What I found was that as I toured the genocide memorial sites in Nyamata and in Kigali, in my attempt to understand the violence, I ended up rationalizing it and in some sense explaining it away.
Since violence always has a history and history always has more than one side, I found myself thinking that surely there were wrongs on both sides that contributed to the genocide, which, by definition, is a one-sided ethnic killing (though, to be more accurate, there were wrongs on all sides since there were more involved than just the Hutus and the Tutsis. The Belgian Christian colonialists were after all the ones who practically created the distinction between the Hutus and the Tutsis.) Of course, there will always be wrongs on more than one side, but the danger is to rationalize these wrongs as something that is to be merely understood, not experienced.

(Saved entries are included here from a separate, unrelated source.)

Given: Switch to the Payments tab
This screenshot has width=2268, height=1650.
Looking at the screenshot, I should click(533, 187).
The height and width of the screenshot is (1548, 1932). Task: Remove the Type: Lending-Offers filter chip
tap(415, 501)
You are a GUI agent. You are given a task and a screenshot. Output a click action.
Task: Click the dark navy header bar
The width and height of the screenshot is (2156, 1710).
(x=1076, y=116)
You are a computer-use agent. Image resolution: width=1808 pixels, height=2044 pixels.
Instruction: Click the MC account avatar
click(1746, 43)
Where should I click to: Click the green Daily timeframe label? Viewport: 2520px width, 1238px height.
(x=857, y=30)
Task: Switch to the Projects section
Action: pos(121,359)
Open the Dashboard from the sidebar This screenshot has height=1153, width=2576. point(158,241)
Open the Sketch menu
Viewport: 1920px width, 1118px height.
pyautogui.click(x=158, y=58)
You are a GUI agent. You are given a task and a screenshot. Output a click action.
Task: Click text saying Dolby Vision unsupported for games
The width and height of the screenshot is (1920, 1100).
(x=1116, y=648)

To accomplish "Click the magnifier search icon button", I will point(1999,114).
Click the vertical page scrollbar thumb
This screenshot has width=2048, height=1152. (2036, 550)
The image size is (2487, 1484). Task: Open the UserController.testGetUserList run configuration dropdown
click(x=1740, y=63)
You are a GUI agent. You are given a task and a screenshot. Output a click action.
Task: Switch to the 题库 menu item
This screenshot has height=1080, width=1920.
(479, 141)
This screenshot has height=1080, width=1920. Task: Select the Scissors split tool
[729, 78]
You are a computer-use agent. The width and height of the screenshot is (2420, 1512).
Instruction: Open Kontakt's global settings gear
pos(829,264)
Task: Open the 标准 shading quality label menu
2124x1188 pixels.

If we try to understand something that we have not experienced, like a tragedy or a religious faith for example, we will more often than not end up explaining it away as something no more than its composite parts. This is why genocide is often explained away as civil or political strife (or simply explained away entirely as in the case of many Holocaust doubters) and why faith is often explained away as an opiate or a primitive belief when in reality these things reach far beyond their explanation.
Never removed from the pain
I asked our local Rwandan friends and hosts while we were visiting whether Rwandans still talk about the genocide since it is apparently illegal to ask someone whether they are Hutu or Tutsi. “Oh, all the time,” Bernadette told me. “For us, the genocide did not happen 19 years ago, it happened 2 years ago. We are never far removed from the pain and the reality of what happened in 1994.” What then is it like having visitors like me come to learn about a history that I am sure Rwandans would like to forget? “Actually, it is a very good thing because it helps the world not to forget what happened here.” This is was message I found all over Rwanda. On the memorial at Hotel des Mille Collines (“Hotel Rwanda”) it reads “Never again” and the closing words at the Genocide Memorial Museum in Kigali were “We remember the past in order to learn from it.”
I was in Rwanda for 2 and a half days, barely enough time to know your way around let alone understand the impact of the genocide that took place there. I came to Rwanda hoping to learn about it, and learn I did, but I left hoping not to forget it or to rationalize it, no matter how tempting that may be.